Ronstadt, it seems, went to see Lindley and band at the Palace a couple years ago for the first time in a while. According to Lindley, the singer was surprised to find that the band was unsigned, having been dropped by Elektra--also her label--a couple of years before. She went to the label, which agreed to re-sign Lindley.

“It went real smoothly,” Lindley said of his relationship with Ronstadt the record-producer. “She’s one of the few people I can take advice from. I’m not really egotistical--yeah, I am egotistical, really egotistical. But I gave up a lot of that for this album. I accept her opinions, have a respect for them. Then when I got difficult, she’s one of the few people that can come up to my face and say, ‘Lindley, do you want to settle for that solo? I know you can do better.’ ”

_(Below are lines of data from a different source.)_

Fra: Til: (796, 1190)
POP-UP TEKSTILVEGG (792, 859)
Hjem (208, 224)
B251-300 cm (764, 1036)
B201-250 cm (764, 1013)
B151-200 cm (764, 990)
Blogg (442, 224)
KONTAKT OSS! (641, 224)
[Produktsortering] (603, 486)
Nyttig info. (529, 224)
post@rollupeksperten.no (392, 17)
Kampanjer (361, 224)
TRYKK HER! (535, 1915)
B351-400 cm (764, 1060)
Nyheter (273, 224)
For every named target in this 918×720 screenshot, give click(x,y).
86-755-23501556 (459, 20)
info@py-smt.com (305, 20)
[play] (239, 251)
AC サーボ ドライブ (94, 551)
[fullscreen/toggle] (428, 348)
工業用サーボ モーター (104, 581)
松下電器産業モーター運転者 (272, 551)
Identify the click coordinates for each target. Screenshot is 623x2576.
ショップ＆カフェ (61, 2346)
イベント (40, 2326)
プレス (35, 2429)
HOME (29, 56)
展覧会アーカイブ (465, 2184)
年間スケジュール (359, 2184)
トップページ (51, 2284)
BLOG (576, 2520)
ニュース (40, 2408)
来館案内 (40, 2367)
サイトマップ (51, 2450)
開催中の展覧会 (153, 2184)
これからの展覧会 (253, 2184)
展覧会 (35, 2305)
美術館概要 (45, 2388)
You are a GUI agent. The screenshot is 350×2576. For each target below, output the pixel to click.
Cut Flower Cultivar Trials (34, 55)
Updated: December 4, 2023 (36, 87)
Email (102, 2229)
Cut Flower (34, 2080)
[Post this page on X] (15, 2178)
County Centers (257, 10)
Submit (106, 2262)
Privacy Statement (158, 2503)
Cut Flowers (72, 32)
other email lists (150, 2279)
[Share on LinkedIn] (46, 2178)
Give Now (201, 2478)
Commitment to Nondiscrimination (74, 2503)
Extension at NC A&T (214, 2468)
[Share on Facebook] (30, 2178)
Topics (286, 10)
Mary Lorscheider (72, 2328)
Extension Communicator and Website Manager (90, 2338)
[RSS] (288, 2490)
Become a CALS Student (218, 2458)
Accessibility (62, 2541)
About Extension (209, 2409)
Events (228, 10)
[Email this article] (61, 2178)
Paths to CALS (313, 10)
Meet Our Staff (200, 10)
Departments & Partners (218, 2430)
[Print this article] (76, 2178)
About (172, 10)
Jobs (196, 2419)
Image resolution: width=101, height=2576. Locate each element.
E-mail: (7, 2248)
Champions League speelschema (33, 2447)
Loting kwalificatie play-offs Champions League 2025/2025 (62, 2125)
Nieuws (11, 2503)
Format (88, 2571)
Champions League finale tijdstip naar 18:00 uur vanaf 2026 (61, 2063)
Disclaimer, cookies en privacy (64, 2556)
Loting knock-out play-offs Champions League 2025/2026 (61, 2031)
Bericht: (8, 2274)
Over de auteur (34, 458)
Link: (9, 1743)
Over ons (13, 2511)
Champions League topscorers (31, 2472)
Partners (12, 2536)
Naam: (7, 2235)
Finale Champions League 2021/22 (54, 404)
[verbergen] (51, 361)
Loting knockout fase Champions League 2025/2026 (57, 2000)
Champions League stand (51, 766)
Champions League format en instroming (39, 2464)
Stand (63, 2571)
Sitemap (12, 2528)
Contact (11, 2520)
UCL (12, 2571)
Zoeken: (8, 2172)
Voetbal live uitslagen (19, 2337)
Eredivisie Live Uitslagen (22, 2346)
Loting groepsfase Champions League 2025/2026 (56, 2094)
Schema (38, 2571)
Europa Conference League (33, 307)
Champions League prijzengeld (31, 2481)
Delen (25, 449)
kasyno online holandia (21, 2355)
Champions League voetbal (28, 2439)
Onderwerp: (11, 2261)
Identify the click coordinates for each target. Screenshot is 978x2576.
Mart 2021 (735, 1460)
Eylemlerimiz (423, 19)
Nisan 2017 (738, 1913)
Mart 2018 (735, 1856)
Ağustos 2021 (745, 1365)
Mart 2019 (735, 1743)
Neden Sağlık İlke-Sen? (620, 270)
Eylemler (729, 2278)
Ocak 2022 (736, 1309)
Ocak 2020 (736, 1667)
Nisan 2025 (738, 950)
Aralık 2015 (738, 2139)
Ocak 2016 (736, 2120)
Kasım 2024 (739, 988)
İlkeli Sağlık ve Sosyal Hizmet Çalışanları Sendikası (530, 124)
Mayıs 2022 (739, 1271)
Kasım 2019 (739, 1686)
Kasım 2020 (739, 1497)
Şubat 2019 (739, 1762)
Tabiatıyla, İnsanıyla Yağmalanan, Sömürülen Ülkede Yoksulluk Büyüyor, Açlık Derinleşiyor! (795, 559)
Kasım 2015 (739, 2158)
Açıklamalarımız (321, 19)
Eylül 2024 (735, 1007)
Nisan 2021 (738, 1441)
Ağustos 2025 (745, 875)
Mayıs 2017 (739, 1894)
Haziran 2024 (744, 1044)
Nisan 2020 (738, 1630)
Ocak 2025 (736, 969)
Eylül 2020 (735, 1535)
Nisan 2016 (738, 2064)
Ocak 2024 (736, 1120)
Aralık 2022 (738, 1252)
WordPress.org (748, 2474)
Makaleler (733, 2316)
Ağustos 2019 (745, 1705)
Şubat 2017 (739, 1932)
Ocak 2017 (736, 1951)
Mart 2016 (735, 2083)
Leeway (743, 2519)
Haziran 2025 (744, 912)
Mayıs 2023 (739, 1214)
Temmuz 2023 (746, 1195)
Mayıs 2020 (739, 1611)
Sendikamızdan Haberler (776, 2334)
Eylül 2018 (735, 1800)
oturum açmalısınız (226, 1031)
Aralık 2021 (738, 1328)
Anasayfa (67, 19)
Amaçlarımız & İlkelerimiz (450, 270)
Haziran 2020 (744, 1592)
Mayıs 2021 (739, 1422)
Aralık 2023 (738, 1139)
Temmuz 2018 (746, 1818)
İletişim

And that suits Lindley just fine--getting better is something of an obsession for him. In fact, having the freedom to explore and concentrate on learning new styles and instruments is what makes him sure his decision to leave the lucre and luster of Browne’s high-profile band was the right one.

“It was definitely the right thing to do,” he said. “Not only do I do my own band, but I do stuff on my own, the stuff with the saz and other weird instruments. You got to eat and that’s like my food. If I can do that and drink a lot of coffee, I’m fine.”